LABUAN July 18, 2012: State Reform Party (Star) chairman Datuk Dr Jeffrey Kitingan said the people of Sabah have every right to know the political background and history which led the then North Borneo to agree to join the Federation of Malaya, Singapore and Sarawak to form Malaysia on September 16, 1963.
He maintained that the date was significant as two other independent countries, namely Sarawak and Singapore, agreed to join Sabah and the Federation of Malaya to be united as partners under a new independent country known as Malaysia.
Jeffrey said this when launching the party’s Labuan division on Monday.
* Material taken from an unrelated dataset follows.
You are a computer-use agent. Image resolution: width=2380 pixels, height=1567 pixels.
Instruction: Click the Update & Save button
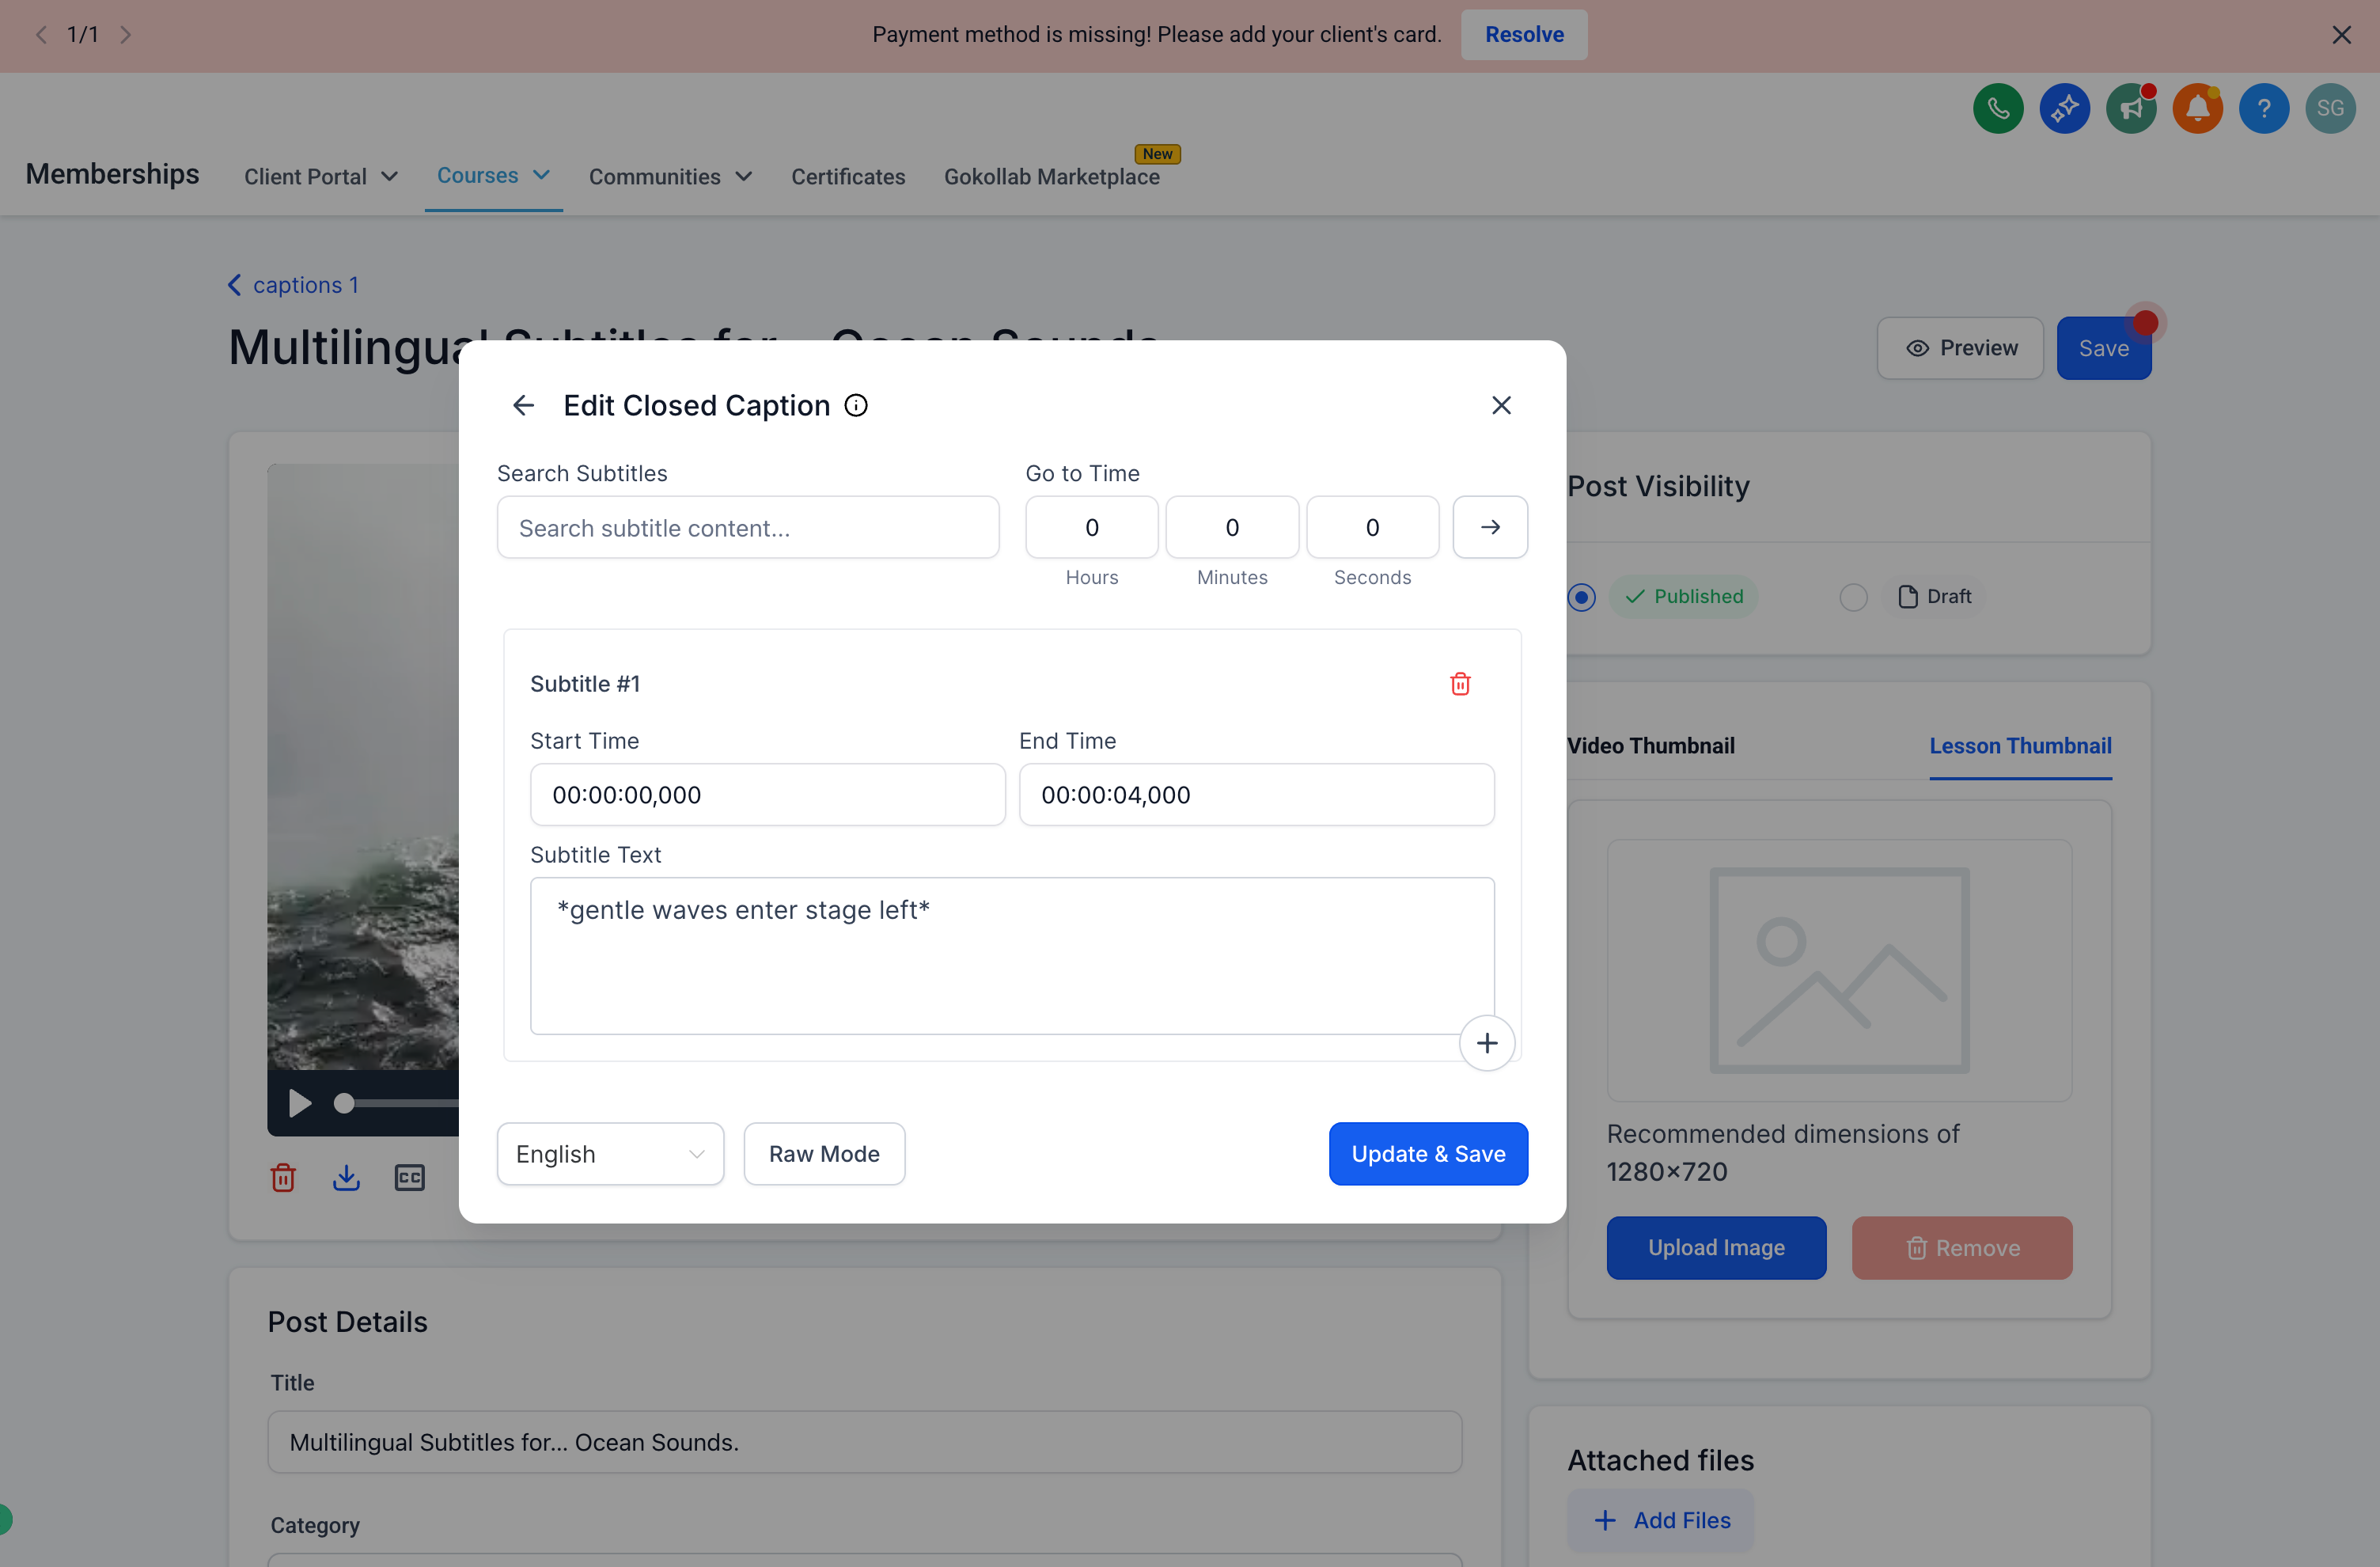pos(1427,1154)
“We had been sweet-talked by the leaders from Kuala Lumpur who offered us sweet promises into believing that Sabah would be an equal partner in the new country and would share the wealth fairly.
“The real fact was we have already gained independence from the British earlier before we were colonized by the leaders from Kuala Lumpur,” he said.
Jeffrey claimed that the political game in Malaysia was being played and masterminded by Malaya and after the agreement to form the federal government was made, Malaya ‘kicked out’ one of its partners, Singapore, without even referring the matter to Sabah and Sarawak.
“After they ‘dumped’ Singapore out, they manipulated Sabah and Sarawak in order to gain the two-thirds majority in parliament before successfully downgrading the status of Sabah and Sarawak from a country to one of the states within the federation.
“Later, all the 20 points which formed part of the basis for Sabah to form Malaysia were thrown into the garbage bin and none of the points has been given to Sabah until now,” he said, adding that the name Malaysia has been used to colonise both Sabah and Sarawak.
Jeffrey also touched on the oil royalty agreement which caused the first chief minister of Sabah, Tun Fuad Stephens to be toppled when he refused to sign the agreement giving Sabah a five per cent royalty from its oil resources.
“What most of us did not know is the five per cent was not an oil royalty agreement rather than a compensation for our oil and gas to be ‘handled’ by the newly set up Petronas back in 1974.
“In the agreement it is also stated that we could never claim for oil royalty. So, there is no oil royalty for us. Is it a fair agreement for Sabah?
“After Kuala Lumpur appointed Tun Mustapha as the new chief minister, he too refused to sign the agreement,” he said.
The agreement was finally signed by the new leader favoured by Kuala Lumpur, after both Tun Fuad and Tun Mustapha were toppled.
The first chief minister of Sarawak, Tan Sri Datuk Amar Stephen Kalong Ningkan shared the same fate of the two Sabah chief ministers when he disagreed to sign the agreement.
Jeffrey said that the five per cent for Sabah and Sarawak was solely made by Kuala Lumpur.
“It is not fair that we are only given five percent and the other 95 percent goes to Petronas. We should be given at least 50 per cent oil royalty as the oil and gas are located within Sabah region,” he said.
Jeffrey said that the party would insist for the oil agreement to be re-looked into for justice to be incorporated into the agreement.
“We want the agreement to be rescinded and enter into a new one,” he said.
Touching on cabotage, Jeffrey also wanted it to be cancelled, as it is a cruel policy which incurs the cost of living in Sabah to rise by 40 per cent and to affect the livelihood of every Sabahan.
“Cabotage has made it costly for investors to invest in Sabah,” he said.
Jeffrey expressed his wish for Labuan to be an independent state and the island is still well remembered as being part of Sabah.
He maintained that Labuan should have two or three parliamentary seats and no less than three state seats.
Also present was Labuan Star chief Adrian Jimlih.